According to Dominguez, the appropriate treatment matters a great deal, especially from the standpoint of physical therapy. “The current research shows that when we educate patients about the physiology of pain, they feel better. Why? Because when they have a better understanding of their pain, the brain calms down, stops worrying and does not fear what it does not know,” she says. She also says it’s important for healthcare providers to develop a team approach to central pain syndrome: “One provider alone will not have all the answers. A physician who understands the condition, a mental health provider, physical therapy and often many alternative therapies are important parts of the team.”
A Healing Journey
Pain patients aren’t lost causes. Their pain can be addressed, and they can learn to live with it, not in spite of it. Take Cook, for example. These days, she’s touching people’s lives in a new way. The former actor and news reporter spends her time working as an advocate for people who suffer from chronic pain. Along with other outreach work, she has put a face to pain through the INvisible Project, a program of the U.S. Pain Foundation that uses portraits of people living with chronic pain to educate others about these complex conditions. “Although I am still in pain, my life is improving significantly,” her profile states. “It is because I have access to the opioid treatment appropriate for me, and because of the individualized treatment plan worked out between me and my doctor, that I can again have a quality of life that overshadows the pain — something I could not have when left to ‘fail-first’ treatment plans.”1

Her words say it all. Appropriate diagnosis and treatment, a patient-centered plan of care and the understanding that there’s no quick fix are essential when treating people with central pain. Within this framework, healthcare providers can come alongside their patients — and stay beside them — as they reclaim their health and their lives.
References
- INvisible Project. Radene Marie Cook. Accessed at www.invisibleproject.org/www/participants/2013-participants/radene-marie-cook.
- Mayo Clinic. Tests and Procedures: Discogram.

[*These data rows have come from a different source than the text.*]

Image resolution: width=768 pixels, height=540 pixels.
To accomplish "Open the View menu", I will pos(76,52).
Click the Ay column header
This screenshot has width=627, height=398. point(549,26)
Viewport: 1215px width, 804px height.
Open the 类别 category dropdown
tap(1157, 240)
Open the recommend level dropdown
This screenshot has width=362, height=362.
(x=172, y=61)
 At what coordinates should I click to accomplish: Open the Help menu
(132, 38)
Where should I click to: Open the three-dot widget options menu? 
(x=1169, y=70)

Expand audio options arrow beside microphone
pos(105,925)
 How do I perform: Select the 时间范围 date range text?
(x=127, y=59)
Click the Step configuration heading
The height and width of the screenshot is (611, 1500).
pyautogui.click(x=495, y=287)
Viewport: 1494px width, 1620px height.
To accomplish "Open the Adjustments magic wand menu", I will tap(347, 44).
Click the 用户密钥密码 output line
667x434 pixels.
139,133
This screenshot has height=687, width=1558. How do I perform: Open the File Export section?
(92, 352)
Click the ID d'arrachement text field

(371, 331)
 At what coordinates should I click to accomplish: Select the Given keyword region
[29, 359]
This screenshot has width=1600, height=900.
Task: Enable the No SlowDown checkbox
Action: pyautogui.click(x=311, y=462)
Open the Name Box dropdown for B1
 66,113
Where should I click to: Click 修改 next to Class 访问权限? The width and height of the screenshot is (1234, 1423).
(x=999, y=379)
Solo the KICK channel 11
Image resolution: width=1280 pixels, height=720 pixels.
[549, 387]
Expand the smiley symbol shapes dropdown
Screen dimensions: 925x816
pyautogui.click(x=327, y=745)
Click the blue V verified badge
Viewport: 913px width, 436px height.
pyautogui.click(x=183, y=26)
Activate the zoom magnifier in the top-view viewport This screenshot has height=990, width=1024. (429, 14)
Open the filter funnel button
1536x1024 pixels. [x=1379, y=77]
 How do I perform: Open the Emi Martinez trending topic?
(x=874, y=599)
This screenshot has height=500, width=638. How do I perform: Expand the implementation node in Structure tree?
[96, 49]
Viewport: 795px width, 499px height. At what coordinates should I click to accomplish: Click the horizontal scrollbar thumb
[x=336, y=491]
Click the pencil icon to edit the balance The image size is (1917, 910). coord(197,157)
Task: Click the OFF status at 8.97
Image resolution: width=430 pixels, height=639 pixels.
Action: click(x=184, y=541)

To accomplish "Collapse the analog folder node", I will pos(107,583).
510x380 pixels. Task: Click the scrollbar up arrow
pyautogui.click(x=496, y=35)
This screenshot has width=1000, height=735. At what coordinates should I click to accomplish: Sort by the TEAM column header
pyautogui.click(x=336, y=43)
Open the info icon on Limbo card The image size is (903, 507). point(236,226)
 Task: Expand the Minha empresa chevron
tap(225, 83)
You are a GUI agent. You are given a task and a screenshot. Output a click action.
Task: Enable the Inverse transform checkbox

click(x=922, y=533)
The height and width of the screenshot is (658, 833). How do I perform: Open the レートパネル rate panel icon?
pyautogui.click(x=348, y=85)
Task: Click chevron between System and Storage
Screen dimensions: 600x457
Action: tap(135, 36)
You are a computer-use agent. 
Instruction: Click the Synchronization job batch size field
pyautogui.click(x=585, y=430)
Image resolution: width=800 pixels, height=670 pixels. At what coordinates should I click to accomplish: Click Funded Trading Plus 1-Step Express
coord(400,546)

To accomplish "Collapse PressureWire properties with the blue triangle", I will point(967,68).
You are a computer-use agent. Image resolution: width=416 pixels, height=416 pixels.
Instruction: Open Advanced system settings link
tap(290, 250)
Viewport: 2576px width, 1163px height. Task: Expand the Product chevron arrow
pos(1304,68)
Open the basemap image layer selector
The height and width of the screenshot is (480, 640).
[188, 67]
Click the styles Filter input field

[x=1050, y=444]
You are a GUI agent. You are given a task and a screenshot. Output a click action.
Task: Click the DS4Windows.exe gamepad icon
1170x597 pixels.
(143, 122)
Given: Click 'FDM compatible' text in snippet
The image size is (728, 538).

Accessed at www.mayoclinic.org/tests-procedures/discogram/ basics/definition/prc-20013848.
- Andreae-Jones S. Adhesive Arachnoiditis: A Continuing Challenge. Practical Pain Management, March 1, 2004. Accessed at www.practicalpainmanagement.com/pain/spine/adhesive-arachnoiditisa-continuing-challenge.
- National Organization for Rare Disorders. Central Pain Syndrome. Accessed at rarediseases.org/rare-diseases/central-pain-syndrome.
- Central Pain Foundation. Information for Medical Providers. Accessed at centralpainsyndromefoundation.com.
- National Institute of Neurological Disorders and Stroke. Central Pain Syndrome Information Page. Accessed at www.ninds.nih.gov/disorders/all-disorders/central-pain-syndrome-information-page.
- Webster LR. Yes, Assessing Pain Is Vital. Pain Medicine News, June 20, 1016. Accessed at www.painmedicine news.com/Commentary/Article/07-16/Yes-Assessing-Pain-Is-Vital/36824.